Not necessarily. Most practices migrate active patient demographics, current medications, active problem lists, allergies, and recent visit notes (last 12-24 months). Older records — especially scanned documents, historical lab results, and archived chart notes — are often better left in a read-only archive of the old system. Migrating every record adds significant cost and time to the project without proportional clinical value. The key is ensuring clinicians can access archived data when needed, even if it lives in a separate system.

What is the biggest risk when switching EHR systems?

Data loss during migration is the most feared risk, but the most common actual risk is staff burnout and workflow disruption. Studies show that provider satisfaction drops significantly during the first 3-6 months after an EHR switch, and some organizations experience increased staff turnover. To mitigate this, invest heavily in training (budget 2-3x what you think you need), involve end users in vendor selection, designate super-users in each department, and plan for reduced patient volume during the go-live period.

The Final Word

Switching EHR systems is one of the most disruptive projects a healthcare organization will undertake. It is expensive, time-consuming, and stressful for everyone involved. It is also, sometimes, the right thing to do.

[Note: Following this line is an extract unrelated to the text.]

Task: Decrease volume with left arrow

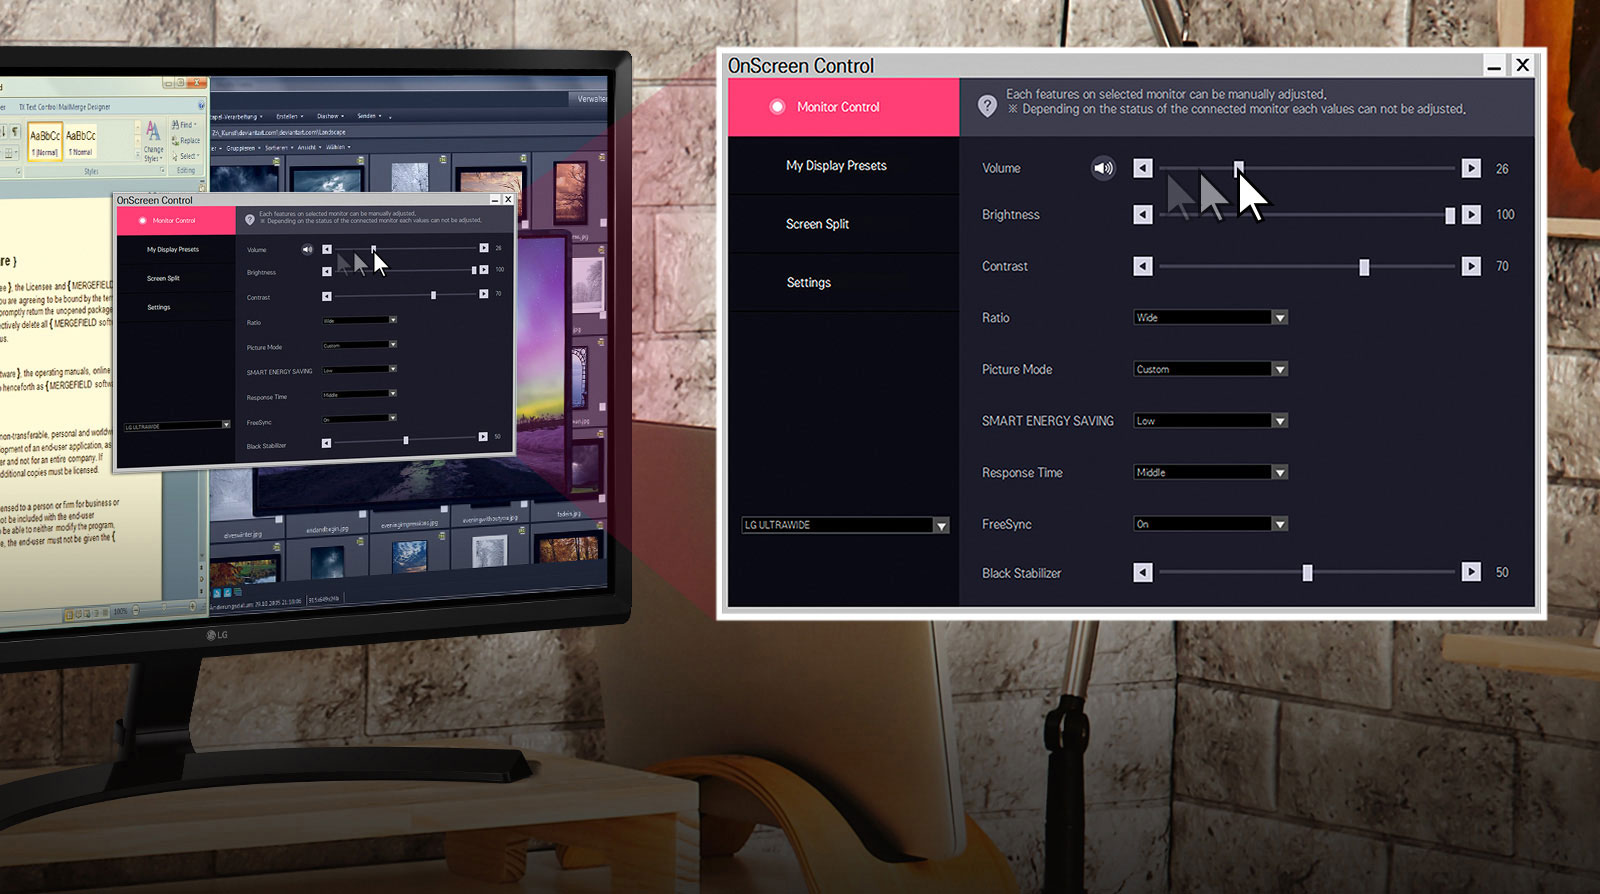Action: [x=1143, y=168]
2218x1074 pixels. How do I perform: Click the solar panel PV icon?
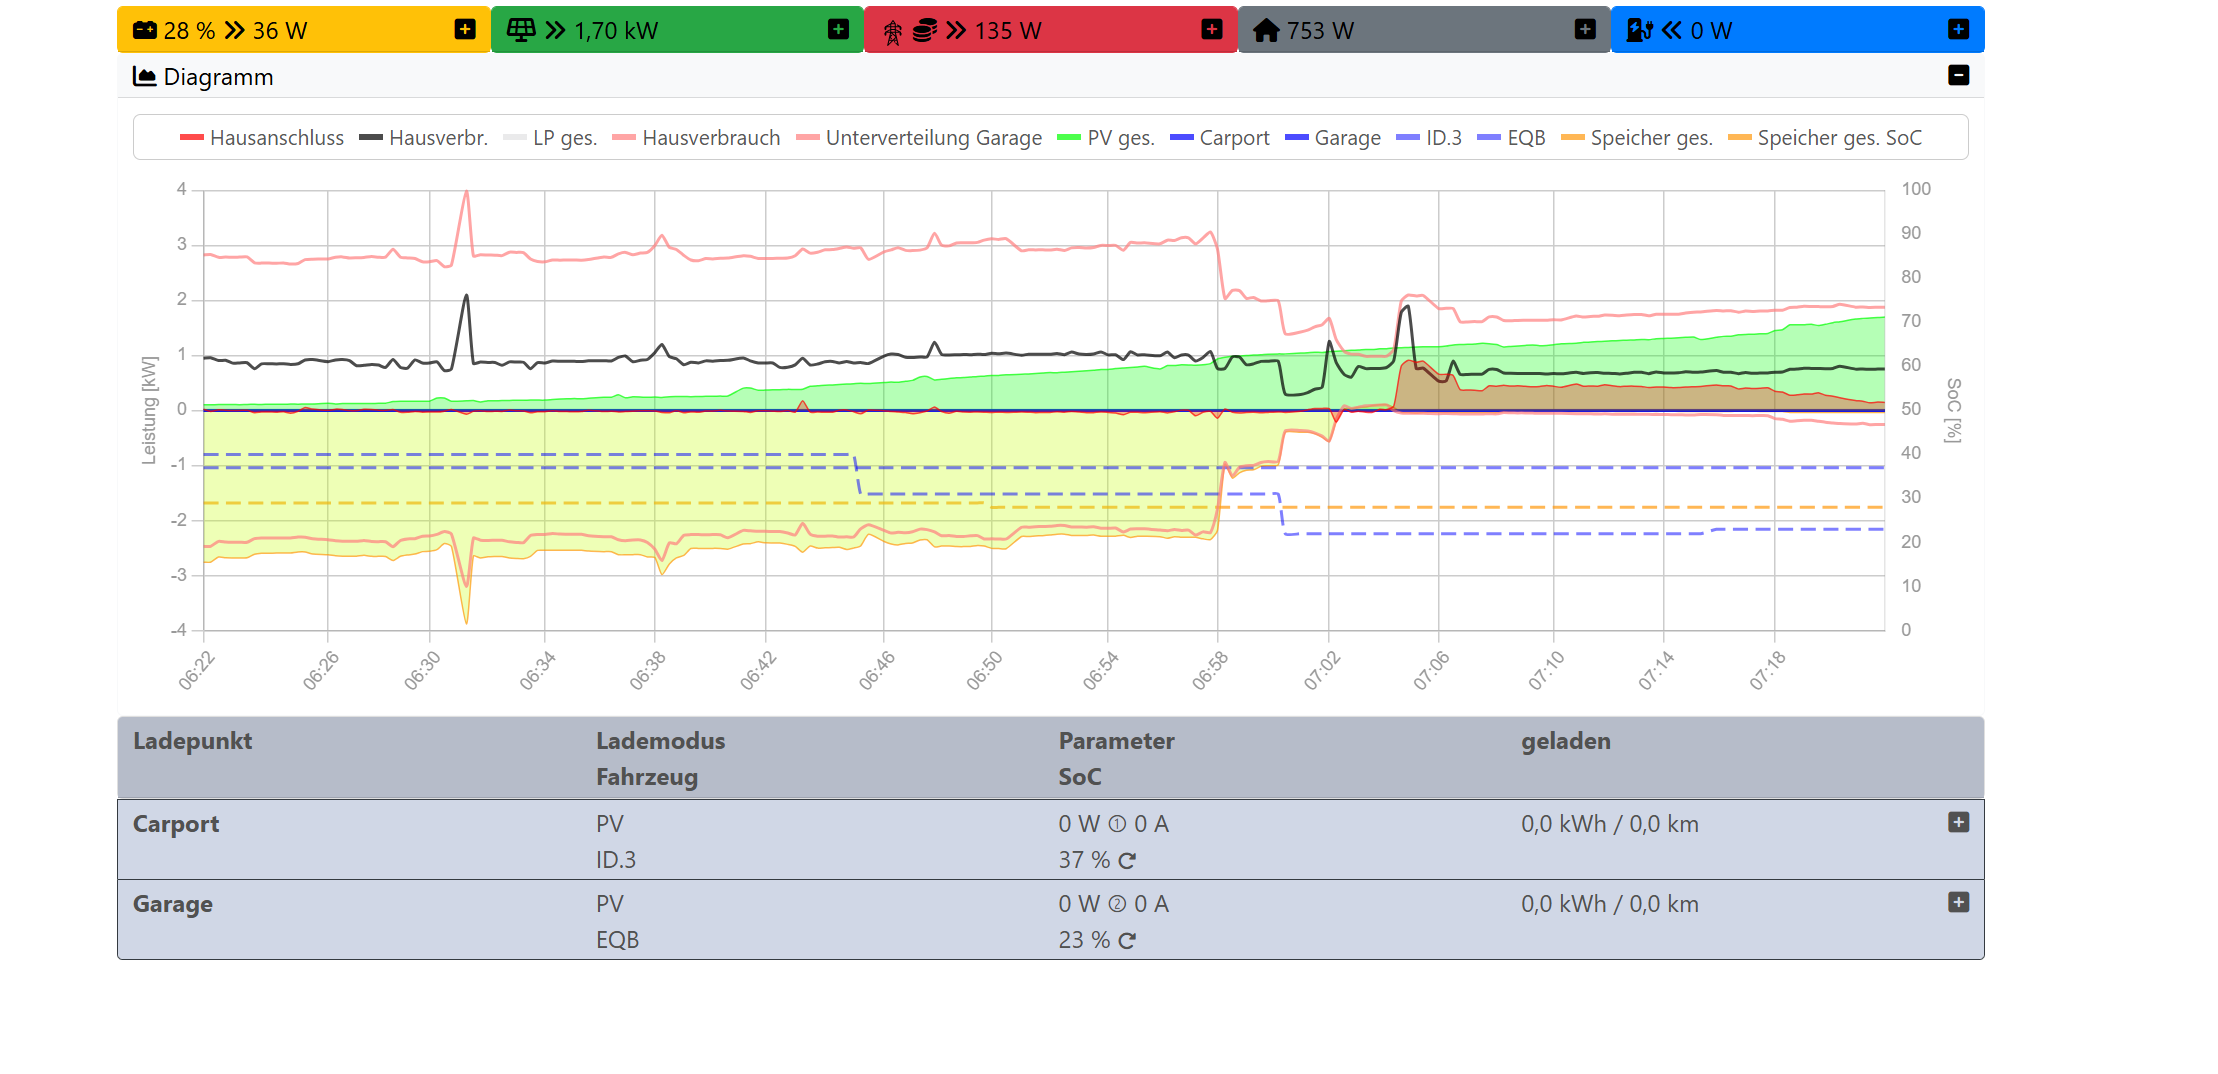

The practices that execute EHR switches successfully share common traits: they build a clear business case before they start, they invest heavily in change management and training, they plan for data migration as the most technically complex phase, and they set realistic expectations about the productivity dip that follows go-live.

The practices that struggle are the ones that rush vendor selection, underinvest in training, attempt to migrate every piece of historical data, or fail to get clinical staff buy-in before the project begins.

If your current EHR is costing you more than it should, missing critical functionality, losing vendor support, or causing patient safety concerns, the evidence supports switching. If your frustrations are real but manageable — and your vendor is willing to work with you — renegotiating may be the smarter move.

Either way, do the analysis. Quantify the pain, estimate the costs, and make a decision based on data rather than emotion. That is how you get this right.